I just finished listening to The Girl with the Dragon Tattoo by Stieg Larsson (great job of narration by Martin Wenner). This is a fantastic murder mystery with some of the best plot and character development I've seen in thriller fiction in a while.
Lisbeth Salander is a firecracker of a woman whose bad side you do not want to get on. She's a 20-something tattooed goth with a photographic memory and a world-class talent for hacking into computers. These skills serve her well in her job as a part-time private investigator.
Lisbeth's boss gives her an assignment to scour the life of Mikael Blomkvist, a financial journalist hired to investigate the three-decade-old disappearance and possible murder of Harriet Vanger, a grandniece of the powerful and wealthy Henrik Vanger. Every year on Harriet's birthday Henrik receives a pressed flower through the mail—one of Harriet's favorite hobbies. He assumes they are sent by the killer as a token of torment. In a last ditch effort to bring justice to his niece, the 82-year-old Henrik hires Blomkvist to pore through his family's history and police evidence to see if he can solve the 36-year-old mystery.

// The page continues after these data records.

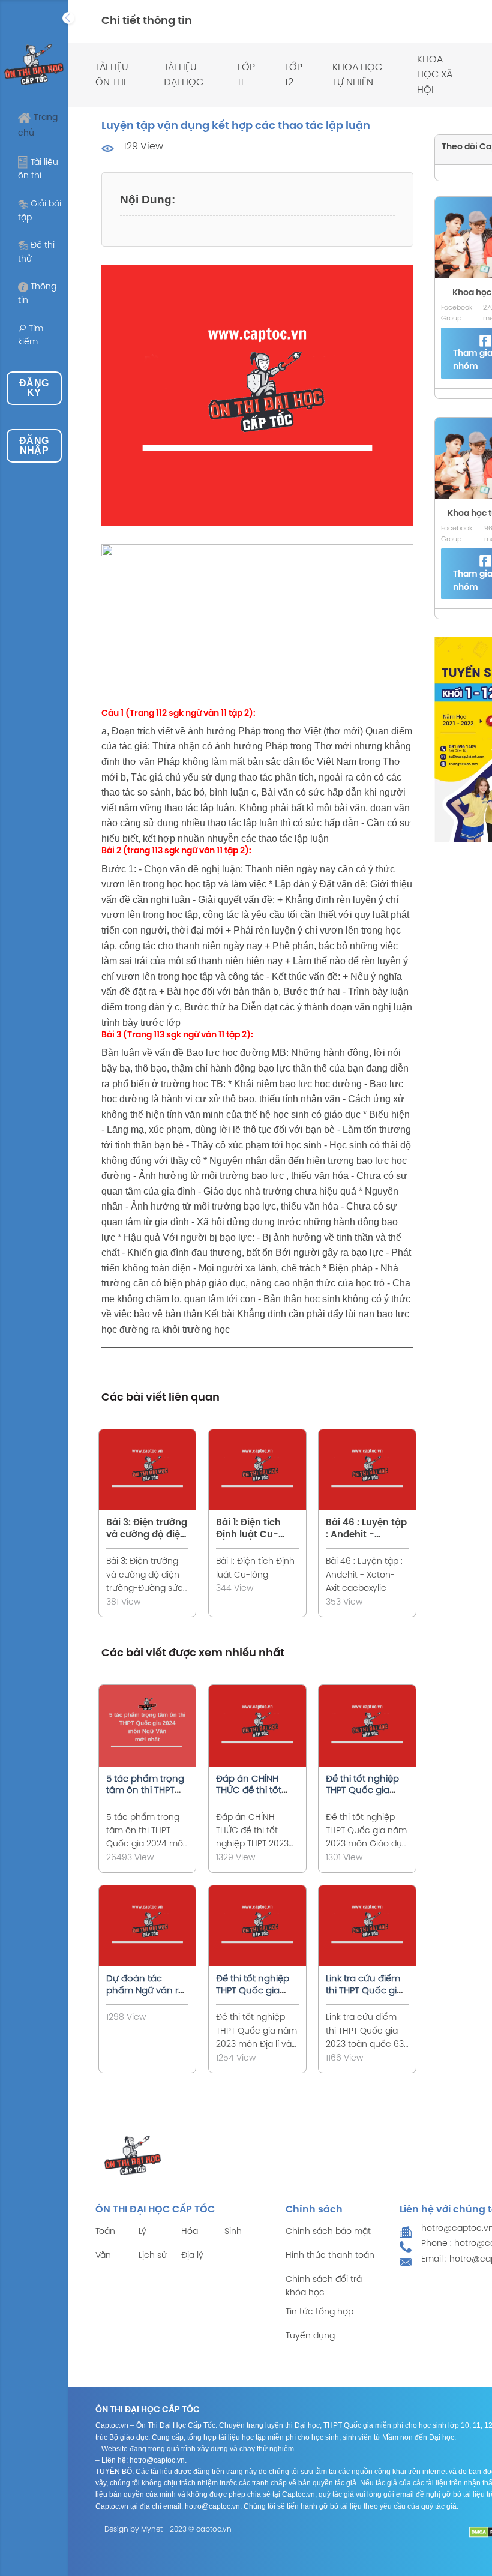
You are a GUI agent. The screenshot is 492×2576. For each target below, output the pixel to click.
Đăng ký (34, 388)
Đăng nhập (34, 445)
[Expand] (68, 18)
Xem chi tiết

The trail Blomkvist and Salander follow is made interesting by the fact that on the day of the murder no one was permitted on or off the island, and a handful of photographs taken earlier in town and on the island after a car accident act as puzzle pieces in solving the crime.
The Girl with the Dragon Tattoo's Swedish title is Men Who Hate Women, and there is misogyny and violence visited upon women in this tale, Salander being one of them. But don't worry. She can take care of herself. (The abandoned Salander represents the grown Pippi Longstocking, a beloved Swedish children's literature character. And Pippi, too, can take care of herself.)
Stieg Larsson died in 2004 of a heart attack before his Millennium Trilogy was published. The first book along with The Girl Who Played with Fire and The Girl Who Kicked the Hornets' Nest has sold more than 27 million copies in over 40 countries. Larsson left an unfinished manuscript for the fourth book, and outlines of the fifth and sixth books. There were to be ten books in the series.
The movie version is in limited release in the U.S.